Il primo aprile sarà costituito a Roma il Consiglio consultivo del Mediterraneo (Ccr), l'organismo previsto dalla riforma della politica comune della pesca, il cui obiettivo è coinvolgere tutta la filiera nella formazione e nel monitoraggio legislativo del settore. Sono 7 i paesi che vi partecipano: oltre all'Italia sono Spagna, Cipro, Malta, Grecia, Slovenia e Francia. La sede permanente sarà a Roma, presso il Palazzo della Cooperazione della Confcooperative, in cui si svolgeranno i lavori che termineranno il 2 aprile.

Il primo aprile è prevista la convocazione dell'Assemblea generale costitutiva, nell'ambito della quale verrà eletto il comitato esecutivo che si riunirà il giorno seguente.
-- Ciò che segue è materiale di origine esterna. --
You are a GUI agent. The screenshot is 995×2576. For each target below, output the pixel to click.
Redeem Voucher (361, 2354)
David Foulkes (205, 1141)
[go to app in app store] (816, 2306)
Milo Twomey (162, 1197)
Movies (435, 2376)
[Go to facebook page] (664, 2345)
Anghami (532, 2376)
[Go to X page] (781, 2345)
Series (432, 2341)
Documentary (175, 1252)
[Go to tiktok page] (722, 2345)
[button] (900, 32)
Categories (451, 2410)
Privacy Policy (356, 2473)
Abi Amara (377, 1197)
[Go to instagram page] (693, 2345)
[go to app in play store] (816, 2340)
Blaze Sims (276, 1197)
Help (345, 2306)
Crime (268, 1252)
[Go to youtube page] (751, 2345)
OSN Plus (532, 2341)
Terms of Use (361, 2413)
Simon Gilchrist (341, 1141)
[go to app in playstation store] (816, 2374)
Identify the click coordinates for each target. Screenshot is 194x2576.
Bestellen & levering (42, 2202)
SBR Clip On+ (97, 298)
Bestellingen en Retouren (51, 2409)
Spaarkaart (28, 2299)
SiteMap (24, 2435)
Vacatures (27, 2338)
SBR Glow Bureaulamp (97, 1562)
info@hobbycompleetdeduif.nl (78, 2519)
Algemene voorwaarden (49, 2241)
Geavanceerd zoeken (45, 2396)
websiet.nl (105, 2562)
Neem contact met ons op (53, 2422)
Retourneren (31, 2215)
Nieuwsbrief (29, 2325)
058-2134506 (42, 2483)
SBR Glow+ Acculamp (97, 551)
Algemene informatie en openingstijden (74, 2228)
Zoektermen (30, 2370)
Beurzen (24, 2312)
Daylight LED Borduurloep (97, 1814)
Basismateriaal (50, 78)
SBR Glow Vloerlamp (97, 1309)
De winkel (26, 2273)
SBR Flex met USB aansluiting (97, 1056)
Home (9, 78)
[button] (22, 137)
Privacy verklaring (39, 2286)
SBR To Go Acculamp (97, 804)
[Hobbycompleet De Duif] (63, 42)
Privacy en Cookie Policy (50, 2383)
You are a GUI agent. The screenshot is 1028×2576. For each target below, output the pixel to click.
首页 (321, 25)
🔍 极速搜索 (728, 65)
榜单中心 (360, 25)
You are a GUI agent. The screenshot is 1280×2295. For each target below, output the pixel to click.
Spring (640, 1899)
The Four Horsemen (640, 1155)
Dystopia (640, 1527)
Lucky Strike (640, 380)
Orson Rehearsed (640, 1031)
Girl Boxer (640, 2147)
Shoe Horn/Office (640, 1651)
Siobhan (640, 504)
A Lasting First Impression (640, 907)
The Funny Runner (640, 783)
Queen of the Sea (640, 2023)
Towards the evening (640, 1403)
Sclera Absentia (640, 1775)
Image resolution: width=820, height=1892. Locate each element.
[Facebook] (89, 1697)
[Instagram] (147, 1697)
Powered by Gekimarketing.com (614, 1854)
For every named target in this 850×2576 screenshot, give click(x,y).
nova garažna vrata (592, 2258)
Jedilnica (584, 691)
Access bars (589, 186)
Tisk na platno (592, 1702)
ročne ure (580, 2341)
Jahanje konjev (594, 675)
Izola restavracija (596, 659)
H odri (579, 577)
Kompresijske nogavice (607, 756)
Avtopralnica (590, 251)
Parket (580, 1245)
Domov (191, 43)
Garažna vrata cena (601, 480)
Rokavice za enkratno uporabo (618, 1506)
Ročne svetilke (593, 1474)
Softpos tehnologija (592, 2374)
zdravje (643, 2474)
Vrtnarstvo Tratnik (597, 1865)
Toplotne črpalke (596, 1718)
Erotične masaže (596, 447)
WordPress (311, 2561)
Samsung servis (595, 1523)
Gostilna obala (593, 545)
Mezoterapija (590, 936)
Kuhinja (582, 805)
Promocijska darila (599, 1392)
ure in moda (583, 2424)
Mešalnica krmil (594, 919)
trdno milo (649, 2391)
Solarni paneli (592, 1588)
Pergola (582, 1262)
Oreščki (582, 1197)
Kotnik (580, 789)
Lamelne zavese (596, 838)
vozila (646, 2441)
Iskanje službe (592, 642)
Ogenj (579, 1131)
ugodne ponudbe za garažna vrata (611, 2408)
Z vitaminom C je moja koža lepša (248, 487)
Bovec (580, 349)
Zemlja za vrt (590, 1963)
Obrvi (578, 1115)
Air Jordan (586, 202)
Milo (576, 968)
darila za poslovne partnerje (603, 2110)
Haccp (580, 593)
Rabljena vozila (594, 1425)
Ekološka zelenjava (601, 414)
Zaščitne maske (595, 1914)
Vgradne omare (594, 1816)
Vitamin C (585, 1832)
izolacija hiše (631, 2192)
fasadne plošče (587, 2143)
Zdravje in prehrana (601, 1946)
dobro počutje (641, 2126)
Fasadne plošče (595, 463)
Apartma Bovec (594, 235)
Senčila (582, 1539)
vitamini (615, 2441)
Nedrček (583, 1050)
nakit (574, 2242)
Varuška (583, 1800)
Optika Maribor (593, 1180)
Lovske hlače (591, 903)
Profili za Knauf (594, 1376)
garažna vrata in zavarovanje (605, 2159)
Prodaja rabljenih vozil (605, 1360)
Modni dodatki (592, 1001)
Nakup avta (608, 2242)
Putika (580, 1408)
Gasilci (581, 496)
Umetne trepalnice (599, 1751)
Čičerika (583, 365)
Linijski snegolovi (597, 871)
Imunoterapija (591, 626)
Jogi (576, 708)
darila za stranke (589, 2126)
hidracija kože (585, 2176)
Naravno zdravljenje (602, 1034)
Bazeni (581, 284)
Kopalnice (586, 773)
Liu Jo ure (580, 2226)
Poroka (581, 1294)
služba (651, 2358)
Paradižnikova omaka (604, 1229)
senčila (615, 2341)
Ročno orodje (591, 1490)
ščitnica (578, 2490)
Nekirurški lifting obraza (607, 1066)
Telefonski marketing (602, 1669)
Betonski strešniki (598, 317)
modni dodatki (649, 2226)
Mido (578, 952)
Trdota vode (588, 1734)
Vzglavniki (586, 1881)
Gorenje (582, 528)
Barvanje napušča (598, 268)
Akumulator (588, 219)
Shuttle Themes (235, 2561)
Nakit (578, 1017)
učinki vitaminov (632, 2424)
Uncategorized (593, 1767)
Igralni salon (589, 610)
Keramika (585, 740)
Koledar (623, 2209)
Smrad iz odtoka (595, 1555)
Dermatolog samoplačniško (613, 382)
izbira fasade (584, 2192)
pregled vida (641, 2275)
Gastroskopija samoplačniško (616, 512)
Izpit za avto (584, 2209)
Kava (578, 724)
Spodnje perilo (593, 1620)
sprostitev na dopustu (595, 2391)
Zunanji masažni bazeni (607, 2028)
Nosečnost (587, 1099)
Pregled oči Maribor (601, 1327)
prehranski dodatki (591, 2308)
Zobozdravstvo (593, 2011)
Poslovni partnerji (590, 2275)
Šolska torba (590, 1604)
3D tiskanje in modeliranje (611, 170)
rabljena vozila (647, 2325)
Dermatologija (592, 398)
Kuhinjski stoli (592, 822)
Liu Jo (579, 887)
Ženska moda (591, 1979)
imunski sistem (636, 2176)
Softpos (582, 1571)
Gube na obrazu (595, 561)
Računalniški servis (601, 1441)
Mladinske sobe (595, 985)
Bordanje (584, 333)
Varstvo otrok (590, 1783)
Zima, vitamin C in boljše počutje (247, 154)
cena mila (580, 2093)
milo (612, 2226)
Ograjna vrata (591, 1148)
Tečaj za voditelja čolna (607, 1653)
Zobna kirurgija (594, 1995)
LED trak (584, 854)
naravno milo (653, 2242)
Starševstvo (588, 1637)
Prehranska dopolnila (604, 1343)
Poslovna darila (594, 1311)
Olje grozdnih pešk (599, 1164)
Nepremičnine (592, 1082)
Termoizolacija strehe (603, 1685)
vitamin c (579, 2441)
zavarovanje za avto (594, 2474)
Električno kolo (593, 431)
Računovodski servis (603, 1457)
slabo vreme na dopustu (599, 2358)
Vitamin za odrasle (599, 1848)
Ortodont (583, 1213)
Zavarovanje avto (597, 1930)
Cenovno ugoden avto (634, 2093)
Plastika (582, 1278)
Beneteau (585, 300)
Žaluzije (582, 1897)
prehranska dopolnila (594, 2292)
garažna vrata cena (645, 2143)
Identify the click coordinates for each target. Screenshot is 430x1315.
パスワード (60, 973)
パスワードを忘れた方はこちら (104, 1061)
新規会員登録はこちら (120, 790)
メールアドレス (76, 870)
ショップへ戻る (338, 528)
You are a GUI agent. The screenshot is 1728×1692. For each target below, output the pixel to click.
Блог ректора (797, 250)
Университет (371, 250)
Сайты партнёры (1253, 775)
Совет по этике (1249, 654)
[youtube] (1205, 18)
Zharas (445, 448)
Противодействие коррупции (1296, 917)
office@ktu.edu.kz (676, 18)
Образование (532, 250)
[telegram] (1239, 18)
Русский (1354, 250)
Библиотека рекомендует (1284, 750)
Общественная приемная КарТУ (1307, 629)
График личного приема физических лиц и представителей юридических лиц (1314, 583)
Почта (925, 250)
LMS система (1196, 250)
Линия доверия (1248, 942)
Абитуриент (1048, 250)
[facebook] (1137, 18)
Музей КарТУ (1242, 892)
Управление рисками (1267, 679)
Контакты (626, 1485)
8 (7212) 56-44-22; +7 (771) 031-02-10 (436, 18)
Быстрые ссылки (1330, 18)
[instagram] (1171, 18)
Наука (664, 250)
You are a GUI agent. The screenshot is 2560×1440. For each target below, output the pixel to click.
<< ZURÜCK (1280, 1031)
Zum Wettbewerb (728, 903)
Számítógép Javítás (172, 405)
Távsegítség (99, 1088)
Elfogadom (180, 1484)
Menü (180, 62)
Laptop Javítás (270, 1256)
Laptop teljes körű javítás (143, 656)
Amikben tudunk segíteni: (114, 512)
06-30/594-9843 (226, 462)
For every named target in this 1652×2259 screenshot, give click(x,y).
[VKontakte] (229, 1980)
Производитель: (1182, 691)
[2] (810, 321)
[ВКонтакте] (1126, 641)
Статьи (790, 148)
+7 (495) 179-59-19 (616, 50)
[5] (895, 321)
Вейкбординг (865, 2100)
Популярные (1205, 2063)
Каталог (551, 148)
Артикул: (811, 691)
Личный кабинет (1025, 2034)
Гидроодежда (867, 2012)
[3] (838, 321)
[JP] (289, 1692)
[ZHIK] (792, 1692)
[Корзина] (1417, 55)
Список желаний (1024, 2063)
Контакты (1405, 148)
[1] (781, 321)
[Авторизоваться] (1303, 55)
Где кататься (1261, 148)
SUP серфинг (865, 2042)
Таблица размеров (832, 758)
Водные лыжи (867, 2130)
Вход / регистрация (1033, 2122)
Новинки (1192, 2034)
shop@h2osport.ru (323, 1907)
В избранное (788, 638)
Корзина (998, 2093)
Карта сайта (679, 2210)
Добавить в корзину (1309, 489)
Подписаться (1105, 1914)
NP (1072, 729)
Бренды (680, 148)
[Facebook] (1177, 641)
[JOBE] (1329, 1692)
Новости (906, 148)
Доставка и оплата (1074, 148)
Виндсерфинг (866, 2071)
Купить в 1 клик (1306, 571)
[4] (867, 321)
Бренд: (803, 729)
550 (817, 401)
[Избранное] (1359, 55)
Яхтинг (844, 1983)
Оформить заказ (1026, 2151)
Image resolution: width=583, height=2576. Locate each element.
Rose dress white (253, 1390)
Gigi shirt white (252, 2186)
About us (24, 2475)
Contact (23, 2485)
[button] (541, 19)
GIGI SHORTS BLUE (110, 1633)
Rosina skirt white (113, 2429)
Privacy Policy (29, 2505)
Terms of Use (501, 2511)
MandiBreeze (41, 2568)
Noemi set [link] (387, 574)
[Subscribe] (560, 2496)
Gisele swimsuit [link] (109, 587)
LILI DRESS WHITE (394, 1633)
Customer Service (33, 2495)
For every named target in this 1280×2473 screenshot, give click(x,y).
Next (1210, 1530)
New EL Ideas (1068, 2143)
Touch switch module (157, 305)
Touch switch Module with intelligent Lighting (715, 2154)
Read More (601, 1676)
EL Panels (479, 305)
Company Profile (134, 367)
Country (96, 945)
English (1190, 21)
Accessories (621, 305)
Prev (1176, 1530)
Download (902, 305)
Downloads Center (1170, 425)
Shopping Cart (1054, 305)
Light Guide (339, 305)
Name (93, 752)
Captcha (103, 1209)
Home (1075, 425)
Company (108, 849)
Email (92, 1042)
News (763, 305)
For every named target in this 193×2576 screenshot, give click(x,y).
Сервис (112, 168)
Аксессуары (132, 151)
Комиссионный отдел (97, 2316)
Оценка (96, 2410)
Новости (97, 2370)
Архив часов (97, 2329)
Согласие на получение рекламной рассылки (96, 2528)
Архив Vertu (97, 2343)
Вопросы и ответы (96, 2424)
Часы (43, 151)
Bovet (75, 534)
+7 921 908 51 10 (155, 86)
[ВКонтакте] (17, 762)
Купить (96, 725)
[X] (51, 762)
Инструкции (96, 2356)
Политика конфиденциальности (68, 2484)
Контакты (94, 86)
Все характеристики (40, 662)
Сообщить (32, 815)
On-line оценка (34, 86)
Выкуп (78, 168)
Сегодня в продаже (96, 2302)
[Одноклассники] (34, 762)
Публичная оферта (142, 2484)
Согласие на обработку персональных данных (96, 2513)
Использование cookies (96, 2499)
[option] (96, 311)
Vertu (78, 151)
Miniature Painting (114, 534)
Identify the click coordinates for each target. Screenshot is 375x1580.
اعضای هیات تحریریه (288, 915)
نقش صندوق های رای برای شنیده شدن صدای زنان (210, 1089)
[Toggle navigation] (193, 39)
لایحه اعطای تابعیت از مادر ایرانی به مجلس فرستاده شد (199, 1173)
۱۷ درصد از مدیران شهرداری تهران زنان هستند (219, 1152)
Nell'ambito della Politica comune della pesca e' stata prevista la costituzione di 7 Consigli consultivi corrispondenti alle zone di pesca in cui e' attiva la flotta comunitaria. I Consigli possono adottare raccomandazioni destinate alla Commissione e agli Stati membri che, pur non essendo vincolanti, obbligano la Commissione a rispondere e a fornire di volta in volta le proprie valutazioni su quanto suggerito.